One of the things Joyce loved the most about living abroad in Tanzania was its strong sense of community, and for her, it was the people that made Tanzania truly unforgettable. She made many friends who became like family to her and received an overwhelming outpouring of kindness and hospitality.
She was invited to stay in peoples’ homes and was genuinely looked after and cared for as she navigated the country as a foreign newcomer.
“One time, I was at a bar where someone was celebrating their birthday. They offered a slice of cake to everyone present. I had a similar experience on Mbudya Island and soon realized that this is a common occurrence in Tanzania. It reminded me a lot of Nigeria. From the moment I arrived at the airport, an immigration official said to me ‘karibu dada,’ which means ‘welcome sister.’ Even with over 120 ethnic groups there is a lack of tribalism, which makes the country relatively peaceful. The ethnic groups integrated well with each other while still maintaining their own languages, customs, and traditions, which add to the beautiful diverse culture.”

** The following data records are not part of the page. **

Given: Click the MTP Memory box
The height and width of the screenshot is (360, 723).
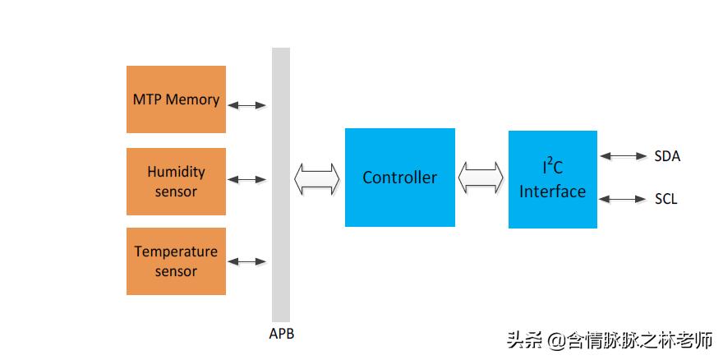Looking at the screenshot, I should click(176, 99).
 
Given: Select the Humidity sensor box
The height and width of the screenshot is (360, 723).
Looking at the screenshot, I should click(176, 181).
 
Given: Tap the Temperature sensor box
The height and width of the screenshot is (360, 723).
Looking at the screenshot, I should click(176, 261).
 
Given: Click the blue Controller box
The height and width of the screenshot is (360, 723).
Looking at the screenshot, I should click(399, 178).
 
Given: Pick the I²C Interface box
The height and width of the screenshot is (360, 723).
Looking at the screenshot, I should click(552, 179).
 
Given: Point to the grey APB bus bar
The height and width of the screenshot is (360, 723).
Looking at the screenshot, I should click(281, 185).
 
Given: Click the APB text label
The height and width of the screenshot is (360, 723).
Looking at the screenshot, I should click(281, 334).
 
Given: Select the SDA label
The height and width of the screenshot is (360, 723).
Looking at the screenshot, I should click(667, 156).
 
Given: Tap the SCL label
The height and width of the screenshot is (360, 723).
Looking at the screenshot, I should click(666, 200).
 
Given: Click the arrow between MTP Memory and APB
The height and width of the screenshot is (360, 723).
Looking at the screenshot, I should click(247, 105).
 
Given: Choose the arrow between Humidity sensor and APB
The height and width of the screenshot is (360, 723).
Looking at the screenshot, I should click(247, 179).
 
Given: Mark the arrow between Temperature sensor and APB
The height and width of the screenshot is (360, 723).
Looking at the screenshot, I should click(247, 261).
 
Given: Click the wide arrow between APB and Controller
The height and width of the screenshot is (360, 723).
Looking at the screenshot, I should click(317, 178).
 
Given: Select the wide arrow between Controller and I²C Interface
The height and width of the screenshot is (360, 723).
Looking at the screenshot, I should click(481, 178).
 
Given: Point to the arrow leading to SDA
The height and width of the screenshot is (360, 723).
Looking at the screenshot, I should click(624, 155).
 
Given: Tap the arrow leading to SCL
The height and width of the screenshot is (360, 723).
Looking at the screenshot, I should click(624, 199).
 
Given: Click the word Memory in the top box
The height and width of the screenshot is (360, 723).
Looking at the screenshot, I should click(193, 99).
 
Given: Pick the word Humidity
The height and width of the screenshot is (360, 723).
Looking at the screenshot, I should click(176, 172).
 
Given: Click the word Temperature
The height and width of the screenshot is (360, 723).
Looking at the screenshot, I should click(176, 252).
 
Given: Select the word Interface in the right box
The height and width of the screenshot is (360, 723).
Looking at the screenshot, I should click(552, 192).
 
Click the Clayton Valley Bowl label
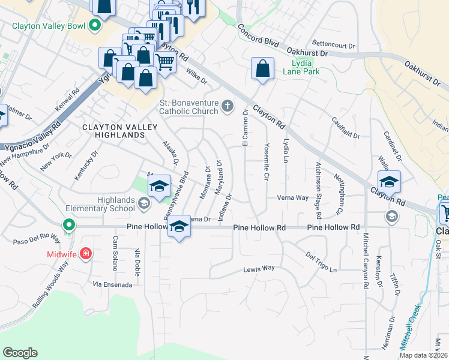tap(49, 26)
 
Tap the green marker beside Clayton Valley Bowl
tap(94, 26)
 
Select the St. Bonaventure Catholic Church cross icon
tap(227, 107)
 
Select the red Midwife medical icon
tap(86, 254)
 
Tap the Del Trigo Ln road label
tap(321, 262)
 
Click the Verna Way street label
tap(292, 197)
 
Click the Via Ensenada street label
tap(112, 284)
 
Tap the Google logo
tap(20, 353)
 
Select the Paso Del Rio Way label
tap(37, 240)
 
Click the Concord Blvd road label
tap(259, 35)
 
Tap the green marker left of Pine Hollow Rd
tap(69, 226)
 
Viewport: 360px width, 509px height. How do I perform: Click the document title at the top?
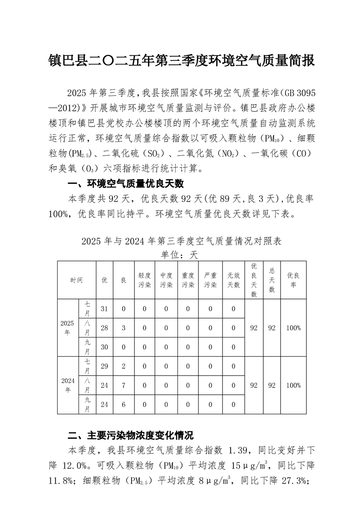click(x=181, y=60)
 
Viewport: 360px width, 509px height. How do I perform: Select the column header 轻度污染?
click(x=144, y=280)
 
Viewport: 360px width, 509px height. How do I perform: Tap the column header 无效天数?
click(x=233, y=280)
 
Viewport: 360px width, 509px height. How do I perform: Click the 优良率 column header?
click(x=294, y=280)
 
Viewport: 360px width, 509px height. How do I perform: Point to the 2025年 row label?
click(x=67, y=328)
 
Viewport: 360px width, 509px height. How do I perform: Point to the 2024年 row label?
click(x=68, y=385)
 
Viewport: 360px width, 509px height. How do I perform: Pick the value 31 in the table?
click(x=104, y=309)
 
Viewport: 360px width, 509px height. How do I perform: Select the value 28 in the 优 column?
click(x=104, y=328)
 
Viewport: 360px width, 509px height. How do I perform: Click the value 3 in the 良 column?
click(x=123, y=328)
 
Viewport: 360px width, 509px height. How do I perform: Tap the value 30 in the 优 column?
click(x=104, y=347)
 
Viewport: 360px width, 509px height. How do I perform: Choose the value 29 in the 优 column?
click(x=104, y=366)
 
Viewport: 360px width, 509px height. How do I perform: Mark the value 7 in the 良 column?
click(x=123, y=385)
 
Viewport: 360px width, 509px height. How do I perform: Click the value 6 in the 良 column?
click(x=123, y=404)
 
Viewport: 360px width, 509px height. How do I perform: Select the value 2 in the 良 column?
click(x=123, y=366)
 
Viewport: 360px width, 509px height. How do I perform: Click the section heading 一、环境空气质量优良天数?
click(x=125, y=184)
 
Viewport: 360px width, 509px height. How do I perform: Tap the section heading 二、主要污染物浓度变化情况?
click(x=131, y=436)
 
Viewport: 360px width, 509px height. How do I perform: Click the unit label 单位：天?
click(x=180, y=254)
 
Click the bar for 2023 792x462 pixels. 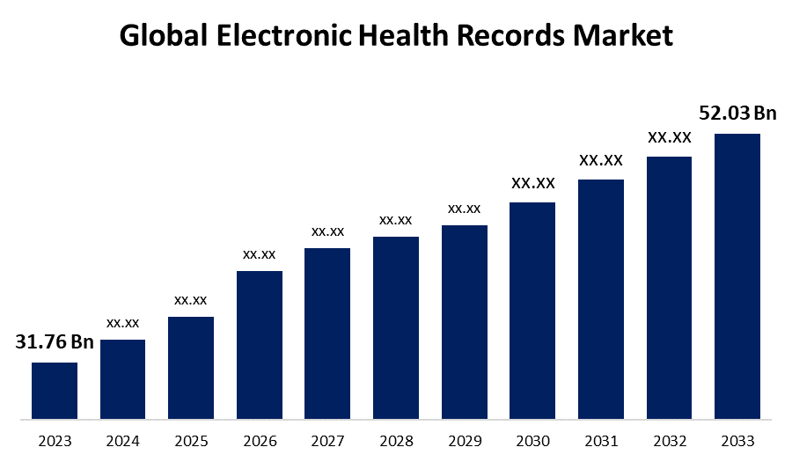(x=55, y=390)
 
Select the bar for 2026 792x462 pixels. (x=260, y=344)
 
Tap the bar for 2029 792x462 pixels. (x=464, y=321)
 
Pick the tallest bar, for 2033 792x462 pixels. (x=737, y=275)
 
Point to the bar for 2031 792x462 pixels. (x=600, y=298)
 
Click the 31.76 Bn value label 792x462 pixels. (x=55, y=342)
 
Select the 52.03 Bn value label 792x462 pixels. (x=737, y=114)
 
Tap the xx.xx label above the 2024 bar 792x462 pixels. (x=123, y=323)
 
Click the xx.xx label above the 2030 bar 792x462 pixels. (x=532, y=183)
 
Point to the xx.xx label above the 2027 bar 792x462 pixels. (x=327, y=231)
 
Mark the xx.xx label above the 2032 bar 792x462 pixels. (x=669, y=137)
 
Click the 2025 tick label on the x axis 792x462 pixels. (x=191, y=441)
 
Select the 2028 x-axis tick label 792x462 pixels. (x=396, y=441)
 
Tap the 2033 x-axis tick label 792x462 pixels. (x=737, y=441)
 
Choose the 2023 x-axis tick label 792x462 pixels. (x=55, y=441)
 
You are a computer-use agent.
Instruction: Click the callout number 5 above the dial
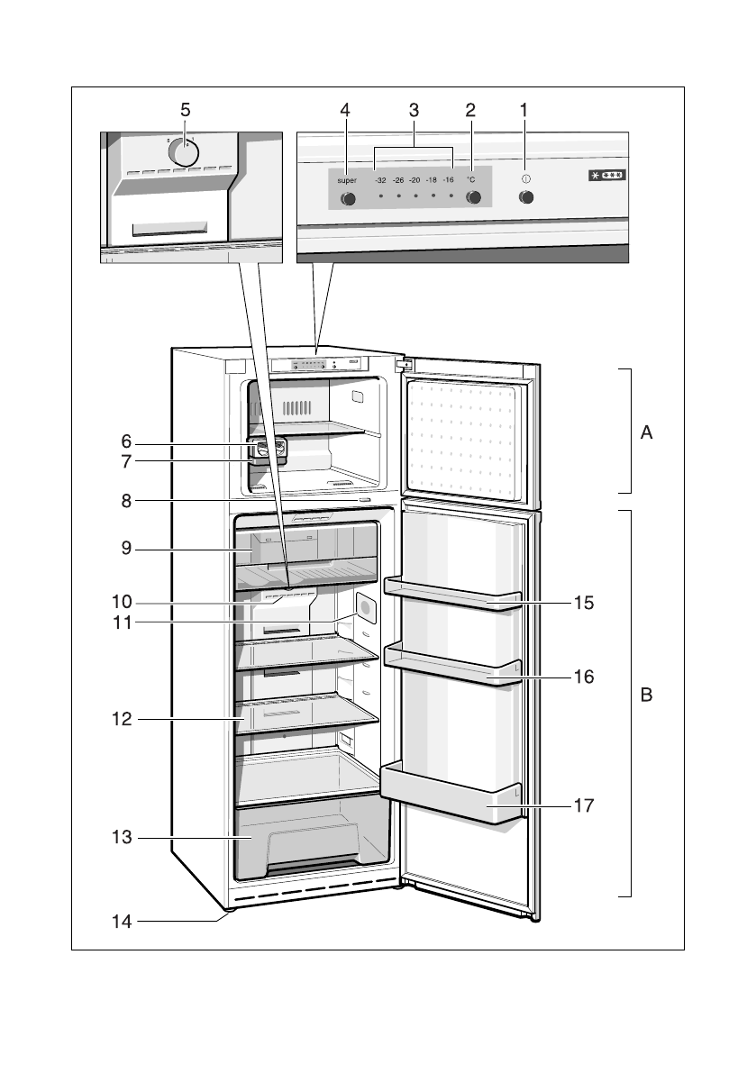186,110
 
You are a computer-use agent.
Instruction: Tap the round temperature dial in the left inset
184,152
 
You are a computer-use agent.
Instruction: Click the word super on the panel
348,180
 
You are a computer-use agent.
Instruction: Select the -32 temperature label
380,180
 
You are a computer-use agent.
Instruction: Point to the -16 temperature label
448,180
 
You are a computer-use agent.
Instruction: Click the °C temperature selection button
472,198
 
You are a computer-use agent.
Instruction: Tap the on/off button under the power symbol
527,198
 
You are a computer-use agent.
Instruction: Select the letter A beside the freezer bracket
645,433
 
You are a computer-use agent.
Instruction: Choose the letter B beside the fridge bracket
645,696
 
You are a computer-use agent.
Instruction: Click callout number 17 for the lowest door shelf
584,806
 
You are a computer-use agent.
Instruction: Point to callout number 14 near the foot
122,922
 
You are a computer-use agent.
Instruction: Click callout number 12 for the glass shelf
122,720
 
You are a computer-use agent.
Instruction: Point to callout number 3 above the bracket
414,110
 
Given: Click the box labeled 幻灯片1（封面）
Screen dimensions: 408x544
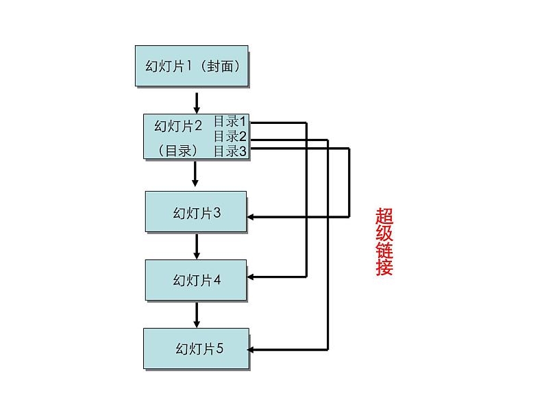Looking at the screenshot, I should [x=191, y=66].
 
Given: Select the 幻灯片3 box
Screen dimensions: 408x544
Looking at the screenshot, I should [x=197, y=212].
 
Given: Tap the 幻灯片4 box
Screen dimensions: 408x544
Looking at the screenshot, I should [x=197, y=280].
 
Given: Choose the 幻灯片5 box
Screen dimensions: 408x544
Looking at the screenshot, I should [x=197, y=348].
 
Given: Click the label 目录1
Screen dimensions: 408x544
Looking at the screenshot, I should [x=230, y=121].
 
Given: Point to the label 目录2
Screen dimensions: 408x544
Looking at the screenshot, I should [x=230, y=136].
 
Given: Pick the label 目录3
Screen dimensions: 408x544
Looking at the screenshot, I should [x=230, y=151].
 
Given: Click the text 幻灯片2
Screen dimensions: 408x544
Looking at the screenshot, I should [x=178, y=126].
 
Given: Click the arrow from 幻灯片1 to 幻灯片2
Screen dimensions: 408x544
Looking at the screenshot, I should [x=197, y=102].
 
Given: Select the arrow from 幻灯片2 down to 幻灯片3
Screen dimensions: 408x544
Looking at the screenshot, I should [x=195, y=174].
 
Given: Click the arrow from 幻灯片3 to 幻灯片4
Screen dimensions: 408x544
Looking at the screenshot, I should [x=197, y=246].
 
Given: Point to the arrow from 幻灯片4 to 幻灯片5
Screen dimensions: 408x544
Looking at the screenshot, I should [x=197, y=314].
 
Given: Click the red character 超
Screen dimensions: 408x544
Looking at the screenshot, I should [x=384, y=216].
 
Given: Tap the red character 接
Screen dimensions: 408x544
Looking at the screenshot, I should [x=384, y=267].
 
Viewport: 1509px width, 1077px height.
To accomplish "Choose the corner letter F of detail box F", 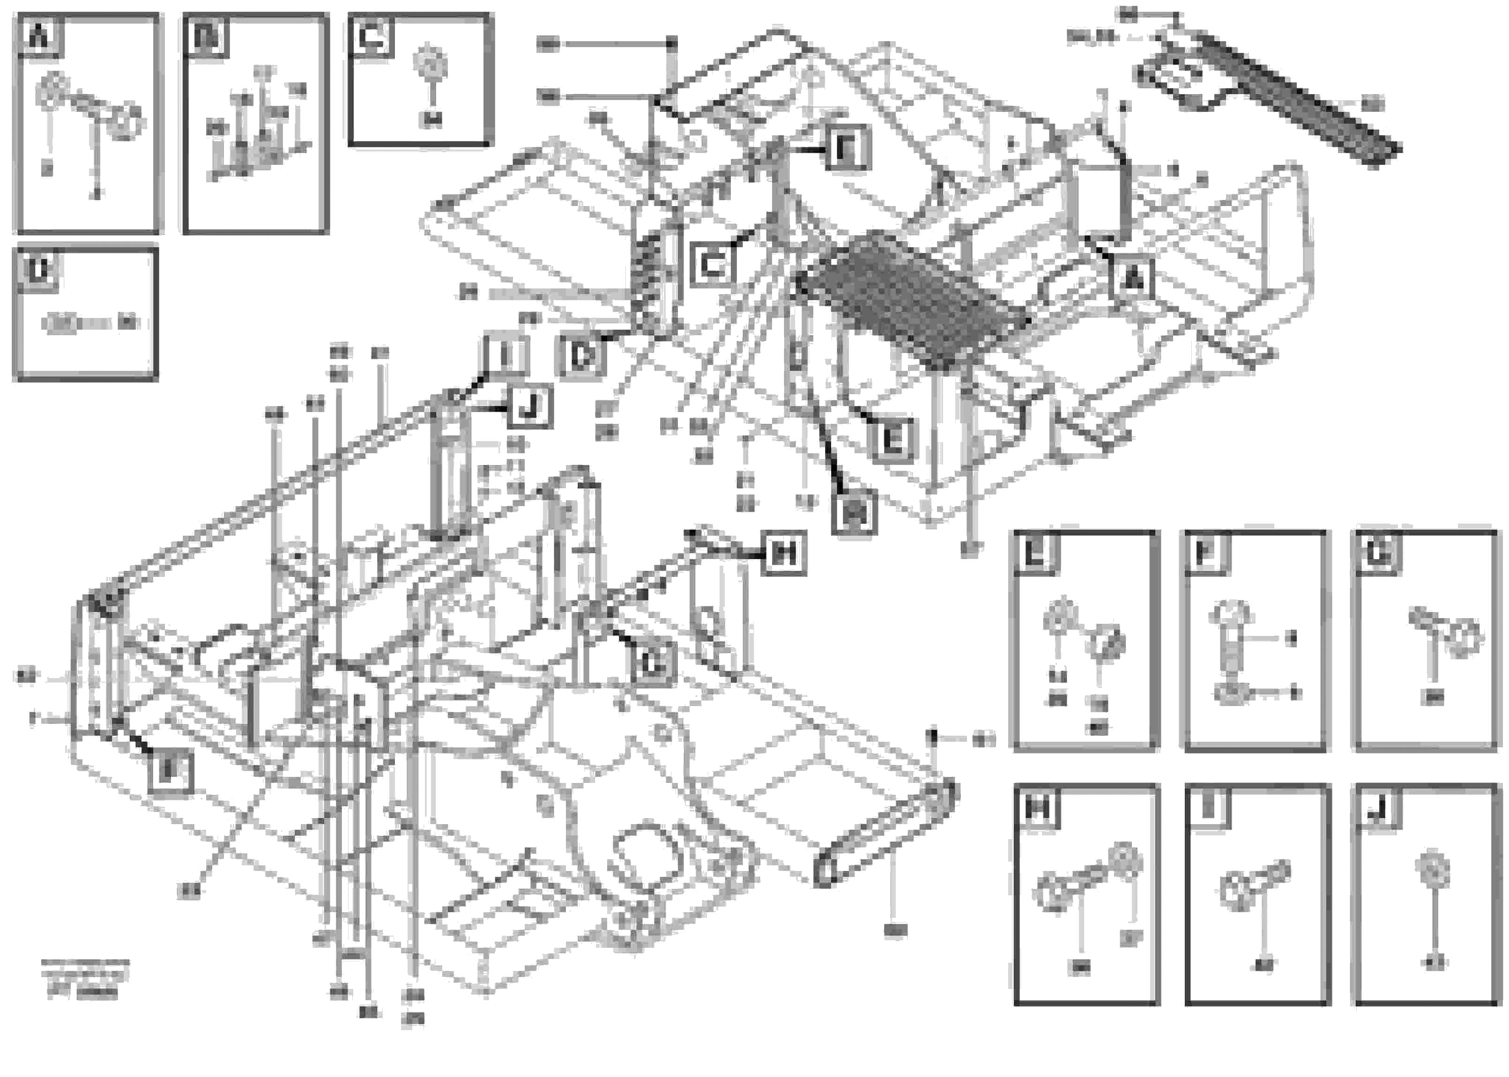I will pyautogui.click(x=1204, y=553).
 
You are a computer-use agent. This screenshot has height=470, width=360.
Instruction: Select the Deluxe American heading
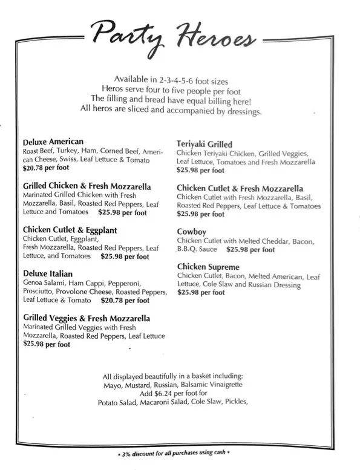tap(53, 142)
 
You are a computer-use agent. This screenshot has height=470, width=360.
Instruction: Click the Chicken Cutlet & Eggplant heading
tap(70, 230)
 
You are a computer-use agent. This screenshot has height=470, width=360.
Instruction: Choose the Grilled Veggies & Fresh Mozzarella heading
tap(87, 318)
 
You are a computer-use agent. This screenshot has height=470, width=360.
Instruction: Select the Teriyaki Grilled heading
tap(205, 145)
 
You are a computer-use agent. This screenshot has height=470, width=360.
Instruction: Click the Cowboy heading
tap(192, 232)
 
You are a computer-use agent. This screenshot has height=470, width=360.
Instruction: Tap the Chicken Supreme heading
tap(208, 267)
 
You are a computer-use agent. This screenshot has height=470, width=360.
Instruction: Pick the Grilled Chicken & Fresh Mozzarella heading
tap(87, 186)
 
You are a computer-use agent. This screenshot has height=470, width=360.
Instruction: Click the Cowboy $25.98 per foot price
tap(250, 249)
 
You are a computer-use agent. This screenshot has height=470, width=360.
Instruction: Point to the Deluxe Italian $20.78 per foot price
tap(125, 300)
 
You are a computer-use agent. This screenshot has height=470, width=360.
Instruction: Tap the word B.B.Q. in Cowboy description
tap(189, 249)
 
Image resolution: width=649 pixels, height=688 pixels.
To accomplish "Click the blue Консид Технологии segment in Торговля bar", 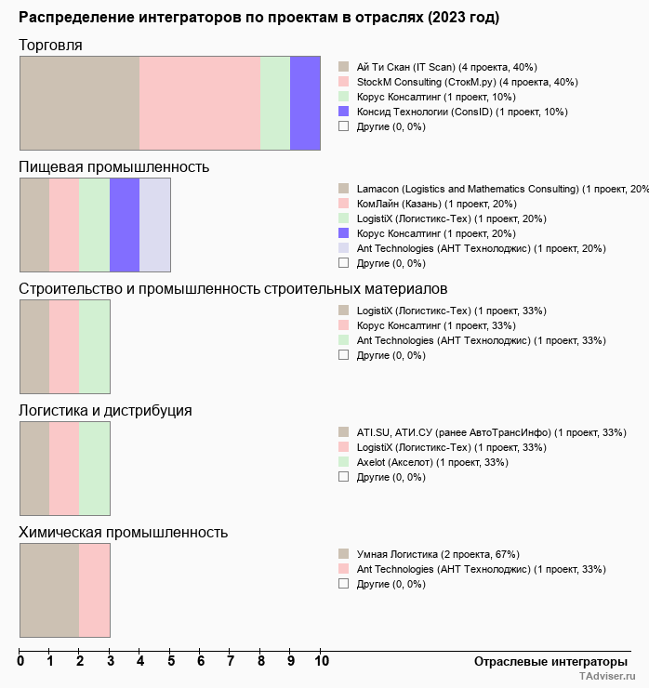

Unfortunately, Joyce was unable to renew her visa for a third time. She would have to leave the country and re-enter again. Instead of returning to the UK, she decided to explore the neighboring country of Kenya, traveling by road to Nairobi. She had no trouble leaving Tanzania, however, when she went to Kenyan immigration with her approved e-visa, she encountered some trouble.
“They started interrogating me and asking me why I stayed for so long in Tanzania. They accused me of planning to overstay in Kenya. They were trying to find something they could use so that I could bribe them, but I didn’t budge. They were checking my negative COVID test certificate repeatedly and demanded proof of payment for my test. Luckily, I had not thrown my receipt away. They asked for my return ticket and I explained to them that a few months ago I changed my return ticket to an open ticket, as I was not ready to go back to the UK just yet. They threatened to deport me back to Tanzania if I didn’t show them proof of a return ticket. I quickly pulled up my original ticket, which had a return date to the UK for March, and they finally let me enter Kenya.”
After spending two months in Kenya, Joyce headed to Nigeria, where she is currently staying. She will soon return to Tanzania to visit friends and will continue scoping out which African country she wants to relocate to long term.
“My heart is set on living in Ghana, but I know one thing for sure; the next country I live in will be on the African continent because that’s where I feel most at peace and at home.”